Командирам батальонов майору Д. П. Маматову, майору A. A. Семирадскому, командиру стрелковой роты лейтенанту А. И. Сидорову и красноармейцу С. Ф. Орел - звание Героя Советского Союза было присвоено посмертно.

Майор Семирадский и лейтенант Сидоров скончались от смертельных ран, полученных в ожесточенных боях западнее г. Шнайдемюль. Там же погиб смертью храбрых командир артиллерийского дивизиона майор Улыбышев.

Успешные действия 311-й стрелковой дивизии в сложных условиях обстановки при очень небольших потерях не были случайным явлением. Они подготавливались всем ходом войны.

День за днем накапливался боевой опыт, совершенствовалось боевое мастерство командного состава и крепла боеспособность войск. Желание драться и побеждать врага стало основным содержанием жизни. Вместе это рождало боевую активность, творческую инициативу и настойчивость в выполнении смелых замыслов.

Мысль о форсировании Вислы пришла в результате всестороннего изучения всех условий, как благоприятствующих, так и затрудняющих выполнение боевой задачи.

Путь через Вислу оказался самым коротким, наиболее надежным и тактически выгодным для всего корпуса. Правильный вывод, сделанный из оценки обстановки, привел к верному решению задачи.

Большой практический опыт дивизии в преодолении водных преград при отличной выучке саперных подразделений позволил командованию дивизии безбоязненно решиться на форсирование реки по недостаточно окрепшему льду.

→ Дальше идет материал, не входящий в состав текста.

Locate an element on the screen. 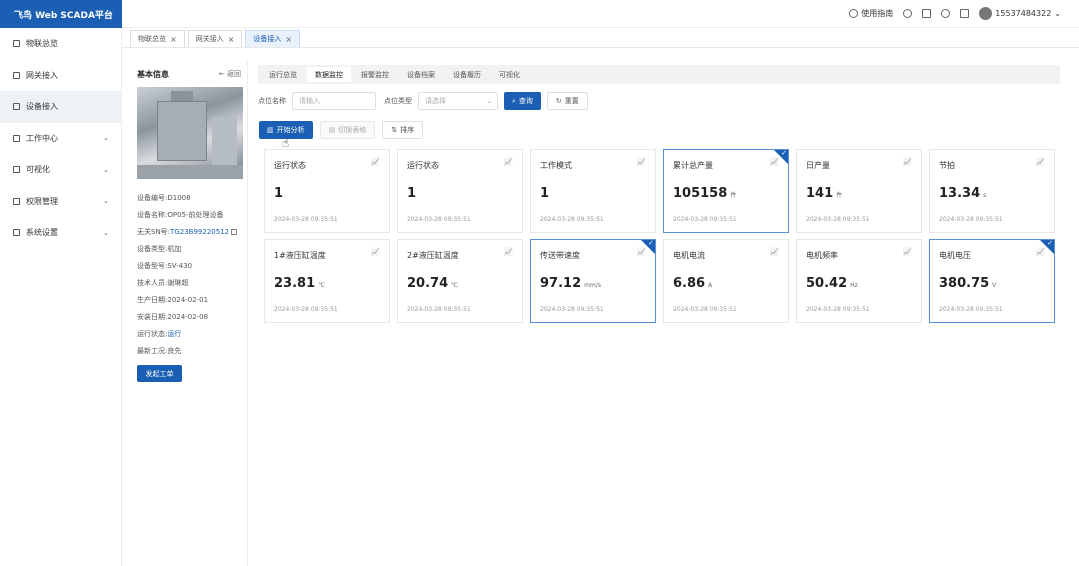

Не последнюю роль в успехе форсирования Вислы и прорыва обороны противника сыграла продуманная до мельчайших деталей организация огневого обеспечения. Одновременное использование всех групповых огневых средств дивизии в строго централизованном порядке, особенно в начальном периоде боя, дало возможность сконцентрировать на узком участке прорыва огонь исключительной плотности. Необычайность такого огня заставила противника запрятаться в щели.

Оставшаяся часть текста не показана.